If you have plenty of hanging space (overhead one, maybe?) then give it a go - you might want more nappies than you would otherwise.
I recommend getting piles of second-hand nappies from places like clothnappytree, which also means you can try different brands. After the first couple months I've had around 20 being used and some spares.

I found pieces of soft cloth were the best wipes until started weaning - then I started using ordinary wipes, but might try reusable types next time.

Ds is now out of nappies and I've never used the drier once for nappies (a couple times for grobag and sheets when ill, and pants when potty training, otherwise used about twice a year).

BertieBotts Sun 31-Jul-11 20:14:12

I didn't use washable nappies, so can't help with that, but this is a fantastic airer. Ikea do a version too, but I haven't seen it anywhere else.

MintCakeMavis Sun 31-Jul-11 20:18:15

Hi, I'm in the same situation and have used bamibex teddies for the past 18 months. I pit them in the wash at 8pm and put them on an airer in the kitchen and they are good to go by 7am next morning. Any bamboo ones take ages.

AppleAndBlackberry Sun 31-Jul-11 20:22:57

Don't get bamboo and give them a good spin in the machine and they should dry within 24 hours. Bumgenius are pretty good.

RhinestoneCowgirl Sun 31-Jul-11 20:24:36

I used old-fashioned terry squares from about 1yr with first baby and from 6 wks to potty training with the second. I have no tumbler. I used a laundry service to start with with first baby, maybe something to consider if you have one near you.

I found that you can dry outside for a lot of the year, then on the airer indoors for rest of the time. I liked the squares as they dried quickly and were flexible, I could change the folds to get a good snug fit on 2 differently shaped children (bit bulky on newborn, but doable). I used reusable wipes second time too, no extra bother if you're washing nappies too.

I used to do a nappy wash about 2-3 times a week.

violetwellies Mon 01-Aug-11 11:48:04

I'm in the same position got my nappies s/hand so if I don't like them they don't 'need'to be worn out. I'm loving tots bots atm. Started of using disposables @night but they leaked. So instead I'm using cloth all the time but changing when I feed @night.
Got a lot of nappies to start with which we could afford as s/h, which helped with drying time. I'm now trying to work out which to get in next size up grin

jamaisjedors Mon 01-Aug-11 11:51:16

You'll need to get into a routine - we washed every other day the nappies without fail, and were never caught short.

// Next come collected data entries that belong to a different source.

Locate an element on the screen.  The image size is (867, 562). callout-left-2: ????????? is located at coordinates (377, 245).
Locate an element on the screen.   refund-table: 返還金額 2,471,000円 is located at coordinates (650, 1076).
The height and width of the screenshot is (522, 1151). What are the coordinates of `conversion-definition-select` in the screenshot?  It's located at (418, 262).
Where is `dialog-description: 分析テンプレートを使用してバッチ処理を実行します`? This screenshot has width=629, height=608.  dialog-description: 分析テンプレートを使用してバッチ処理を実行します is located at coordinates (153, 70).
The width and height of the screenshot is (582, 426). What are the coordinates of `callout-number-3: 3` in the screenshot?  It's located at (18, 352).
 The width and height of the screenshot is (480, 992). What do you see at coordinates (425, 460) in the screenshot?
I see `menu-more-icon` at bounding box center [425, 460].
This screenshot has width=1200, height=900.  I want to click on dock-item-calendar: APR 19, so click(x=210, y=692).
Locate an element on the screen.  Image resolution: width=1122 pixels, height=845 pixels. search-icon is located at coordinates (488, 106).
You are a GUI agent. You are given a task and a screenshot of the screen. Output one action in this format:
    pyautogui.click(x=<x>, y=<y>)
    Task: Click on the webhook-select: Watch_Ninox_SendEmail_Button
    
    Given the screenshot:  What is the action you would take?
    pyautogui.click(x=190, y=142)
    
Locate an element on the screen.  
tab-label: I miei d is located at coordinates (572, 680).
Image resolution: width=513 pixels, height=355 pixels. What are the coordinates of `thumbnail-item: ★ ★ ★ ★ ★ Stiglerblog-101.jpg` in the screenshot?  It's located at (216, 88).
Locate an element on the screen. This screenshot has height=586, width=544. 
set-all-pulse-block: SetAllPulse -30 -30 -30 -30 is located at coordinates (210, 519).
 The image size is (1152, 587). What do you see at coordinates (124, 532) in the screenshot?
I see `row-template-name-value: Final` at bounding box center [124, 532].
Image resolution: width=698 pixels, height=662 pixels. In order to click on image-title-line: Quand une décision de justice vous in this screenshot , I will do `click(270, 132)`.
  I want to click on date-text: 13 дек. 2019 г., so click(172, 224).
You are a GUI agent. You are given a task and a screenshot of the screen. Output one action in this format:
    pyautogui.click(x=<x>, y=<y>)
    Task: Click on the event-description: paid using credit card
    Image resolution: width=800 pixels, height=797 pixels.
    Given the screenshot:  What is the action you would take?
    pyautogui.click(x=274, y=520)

We do have radiators but the heating is hardly ever on, so in theory things should dry in your house if you have nice cosy underfloor heating.

We had about 20-25 nappies (tots bots shaped - not sure if they still exist - it's been a while!)

mrspear Mon 01-Aug-11 12:00:28

No reason i can see! I had DS in October but due to size started using re useables in Jan. I live in a small two bedroom flat with no garden, no radiators nor a tumble drier. I used the heated airer that nohumintended mentioned. And i agree with jamais you need some kind of routine and the nappies need to fully separate so that the layers are not too thick.

WeLoveHaribo Wed 03-Aug-11 10:32:34

Ive no drier and underfloor heating and managed fine, i do have quite q huge stash mind you!!!
I wash in eve then air dry, i have a mix of nappies so some dry quicker then others. I have lots of bamboo but they just take a little longer to dry but not a prob as have quick drying nappies too!